Page
'''

Agricultural Disaster (was Re: [gardeners] Drought)

Penny Nielsen (
Thu, 24 Jun 1999 09:17:30 -0300

Hi Barb

You are so right.  We live in our own world most of the time and forget about those who making a living from the land.  I sure hope the weather turns around for you in Manitoba and Sask.  The farmers in the east are experiencing the opposite situation, but at least they can irrigate, if funds allow.  The N.S. Govt. came up with money for the farmers last year, but it likely didn't cover half their losses.  This is the 3rd years in a row for lack of rain.  Not much the poor farmer can do to contend with the rain.

My sympathies to all farmers who are experiencing problems.  I sure hate to see the small farms being taken over by the giant agrifood companies.

Penny, hoping you soon see lots of sunshine.

>>> Barbara Jackson <> 06/23/99 07:41PM >>>
Evening gardeners,

I haven't posted much lately (been away to England and back home to battle
weeds and an overgrown garden).  But, when I saw all this talk of drought, I
had to tel you all what we have been experiencing here in SW Manitoba and S
Saskatchewan on the Canadian Prairies.  I guess extremes of rain or no rain
can be equally as devastating but here is what we have been contending with
this spring.

'''

Information shown
'''

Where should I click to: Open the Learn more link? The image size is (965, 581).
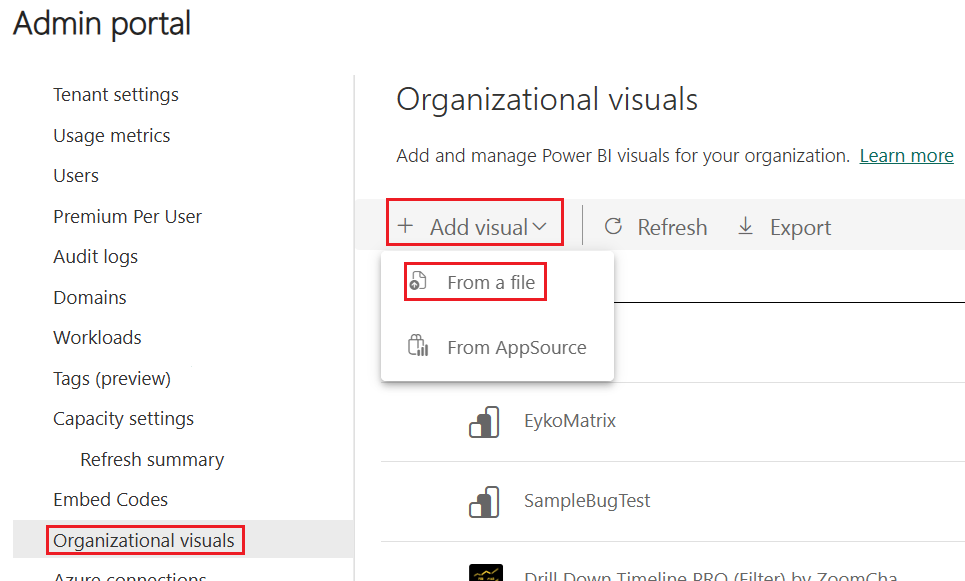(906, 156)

'''
'''

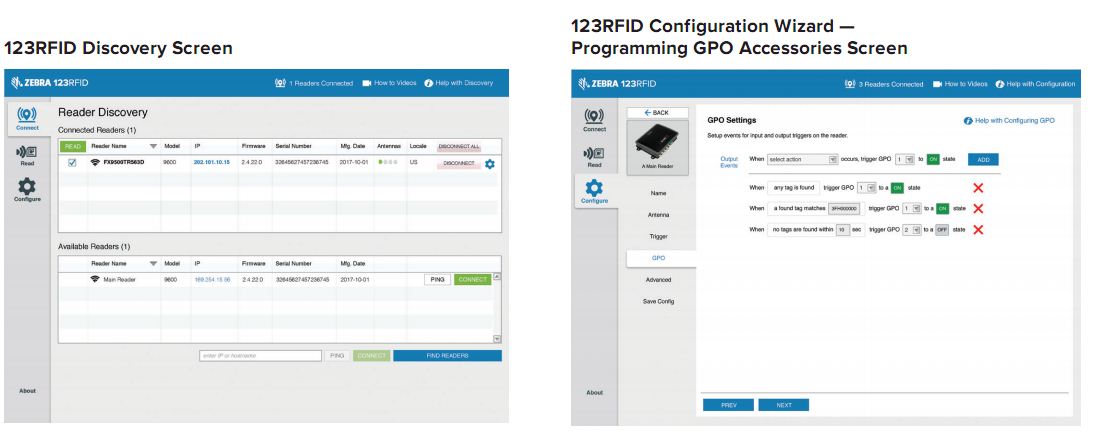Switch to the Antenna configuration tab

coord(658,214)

'''

Complete the following
• a. In the drought post, where does Barbara Jackson say she had been away?
• b. Carry on the drought post from its last sentence.
The rows were taken from a different source than the drought post.

Answer list
• a. England.

• b.
It is so WET up here, ducks are nesting in the ditches.  We have received
double the normal amount of rainfall for Manitoba in May and early June and
Saskatchewan has almost tripled their normal rainfall amounts.  Almost Well
over 75% of farmers in Southern Saskatchewan and South Western Manitoba
can't get on the land to seed their crops.  Those that have made it onto the
land have trucks on standby in case they get stuck so they can be pulled
out.  It has been estimated that less than 50% of available land will be
seeded this year in southern Saskatchewan and southwestern Manitoba.  It
will be devastating for the small family farmer with little or no crop
insurance.  Around  here if you don't seed you aren't eligible for insurance
coverage for losses.

And, since we are an agricultural area it is not only the farmers that will
suffer in the end.  One farm equipment dealership has gone bankrupt already
(in an area where the water table is so high that the roads are actually
collapsing).  This will have an economic impact on my city as well as an
even greater impact on the surrounding rural towns and villages.  They are
actually going to hire psychiatric nurses (my brother is onem of them) whose
exclusive job will be to counsel farm families in crisis in SW Manitoba this

So, when I see that I have a peony that just might not make it because it
has been in standing water for 3 weeks or that the wind has blown over a
couple of iris bloomstalks or that the majority of my lilies have rust, I'm
trying to keep it in perspective.  The peony may or may not come back and
the iris will more than likely flower again next year, the lily will survive
the rust and come back even bigger and better next year.  But, the farmer
who loses the family farm after it has been in the family 150 years doesn't
get a second chance when the bank forecloses.  He/she doesn't get a second
chance when they can't get credit to fix machinery or buy groceries for
their families.  This, too, shall pass for me but it might not for the
farmers of the area.

Sorry to unload guys.  Hope nobody takes offense, just had to get it off my


Barbara Jackson 
"Sunny" Manitoba (yeah, right!)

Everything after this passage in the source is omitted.